Ampliação de políticas públicas na busca por pessoas desaparecidas no Brasil
Enviada em 17/07/2021
A Constituição Federal de 1988, documento jurídico mais importante do país, prevê em seu artigo 6°, o direito a segurança como inerente a todo cidadão brasileiro. Conquanto, tal privilégio, não tem se repetido com ênfase na prática quando se observa a ampliação de políticas públicas na busca por pessoas desaparecidas no Brasil. Dificultando, deste modo, a universalização desse direito social tão importante. Diante dessa perspectiva, faz-se análise dos fatores que favorecem esse quadro.
Em uma primeira análise, deve-se ressaltar a ausência de medidas governamentais para combater a alta taxa de desaparecimento de pessoas. Nesse sentido, deve-se em primeiro lugar consultar as leis e pôr elas mais a sério, porque no Brasil se sabe que as leis em relação à prisão não são levadas muito a sério, ou seja, os bandidos não respeitam mais as leis por “saberem” que não irão ficar muito tempo presos se cometerem qualquer tipo de infração. Essa situação, segundo as ideias do filósofo John Locke, configura-se como uma violação do “contrato social”, já que o estado não cumpre sua função de garantir que os cidadãos desfrutem de direitos indispensáveis, como a segurança, o que infelizmente é evidente no país.

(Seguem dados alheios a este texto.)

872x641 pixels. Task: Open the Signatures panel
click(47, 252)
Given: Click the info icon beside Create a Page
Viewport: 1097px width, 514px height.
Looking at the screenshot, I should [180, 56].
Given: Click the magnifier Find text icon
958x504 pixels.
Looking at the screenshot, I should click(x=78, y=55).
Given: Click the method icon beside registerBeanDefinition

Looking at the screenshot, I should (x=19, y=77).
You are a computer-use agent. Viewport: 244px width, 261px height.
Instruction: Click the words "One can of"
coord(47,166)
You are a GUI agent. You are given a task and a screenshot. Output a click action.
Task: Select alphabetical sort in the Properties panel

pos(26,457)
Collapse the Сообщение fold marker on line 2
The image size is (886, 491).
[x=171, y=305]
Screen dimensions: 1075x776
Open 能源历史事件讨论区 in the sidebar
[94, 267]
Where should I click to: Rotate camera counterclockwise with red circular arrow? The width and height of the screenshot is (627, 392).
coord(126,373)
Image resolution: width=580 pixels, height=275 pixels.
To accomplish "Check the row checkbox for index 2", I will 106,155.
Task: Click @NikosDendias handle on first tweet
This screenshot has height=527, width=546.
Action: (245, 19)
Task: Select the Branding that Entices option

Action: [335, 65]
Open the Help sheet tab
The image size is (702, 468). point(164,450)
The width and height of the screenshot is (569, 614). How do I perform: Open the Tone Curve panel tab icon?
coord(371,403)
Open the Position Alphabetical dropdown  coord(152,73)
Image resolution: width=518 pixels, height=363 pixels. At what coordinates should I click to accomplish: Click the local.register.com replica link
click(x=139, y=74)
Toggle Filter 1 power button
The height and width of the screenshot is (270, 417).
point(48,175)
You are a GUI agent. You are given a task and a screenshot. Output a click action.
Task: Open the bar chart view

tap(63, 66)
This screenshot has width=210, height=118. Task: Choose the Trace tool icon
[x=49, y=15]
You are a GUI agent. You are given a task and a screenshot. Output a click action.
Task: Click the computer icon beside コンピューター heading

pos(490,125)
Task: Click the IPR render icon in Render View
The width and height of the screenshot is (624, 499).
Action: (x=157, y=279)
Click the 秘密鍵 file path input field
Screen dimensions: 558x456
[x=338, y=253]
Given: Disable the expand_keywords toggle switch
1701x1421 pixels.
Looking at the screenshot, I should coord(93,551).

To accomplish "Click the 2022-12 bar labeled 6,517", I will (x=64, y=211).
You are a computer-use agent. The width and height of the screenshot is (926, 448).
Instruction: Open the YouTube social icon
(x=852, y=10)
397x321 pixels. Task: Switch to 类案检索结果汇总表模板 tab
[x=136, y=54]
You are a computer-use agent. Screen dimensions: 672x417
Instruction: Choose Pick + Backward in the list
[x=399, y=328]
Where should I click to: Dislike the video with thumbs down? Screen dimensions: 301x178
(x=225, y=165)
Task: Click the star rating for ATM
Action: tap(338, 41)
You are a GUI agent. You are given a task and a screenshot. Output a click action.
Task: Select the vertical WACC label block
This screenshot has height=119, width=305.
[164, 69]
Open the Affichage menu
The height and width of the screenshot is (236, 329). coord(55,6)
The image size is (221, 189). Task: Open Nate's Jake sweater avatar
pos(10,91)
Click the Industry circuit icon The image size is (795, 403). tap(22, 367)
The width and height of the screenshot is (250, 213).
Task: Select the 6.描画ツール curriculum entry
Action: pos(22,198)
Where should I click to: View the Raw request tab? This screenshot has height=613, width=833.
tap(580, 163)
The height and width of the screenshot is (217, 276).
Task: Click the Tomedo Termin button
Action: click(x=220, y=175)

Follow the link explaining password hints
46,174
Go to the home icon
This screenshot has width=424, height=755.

Ademais, é fundamental apontar as más investigações como impulsionador do desaparecimento absoluto de pessoas no Brasil. Segundo informações, a cada 45 minutos no Brasil, desaparecem 22 pessoas. 250 mil pessoas desaparem a cada ano sem deixar vestígios. Diante de tal exposto, pode-se dizer que várias dessas pessoas sumidas podem ter sido causadas por apenas 1 sequestrador, porém com as investigações não sendo levadas a sério e sendo manusiadas de forma superficial, esses dados só irão aumentar cada vez mais. Então caso as investigações fossem feitas até o fim e com ótimo desempenho, seria provavél que esses dados pudessem abaixar. Logo, é inadmissível que esse cenário continue a perdurar.
Constata-se, portanto, a necessidade de se combater esses obstáculos. Para isso, é necessário que o ministério de segurança, por intermédio de reuniões e conversas sérias com pessoas de poder, falem sobre esse problema e levem as leis mais a sério e que mandem as investigações serem feitas com mais respeito e profissionalismo porque as pessoas que somem são filhos, mães, pais de alguém e acima de tudo que essas conversas sejam acionadas e feitas seriamente, a fim de que esses desaparecimentos sejam cada vez menor. Assim, se consolidará uma sociedade mais segura para viver, onde o estado desempenha corretamente seu “contrato social”, tal como afirma John Locke.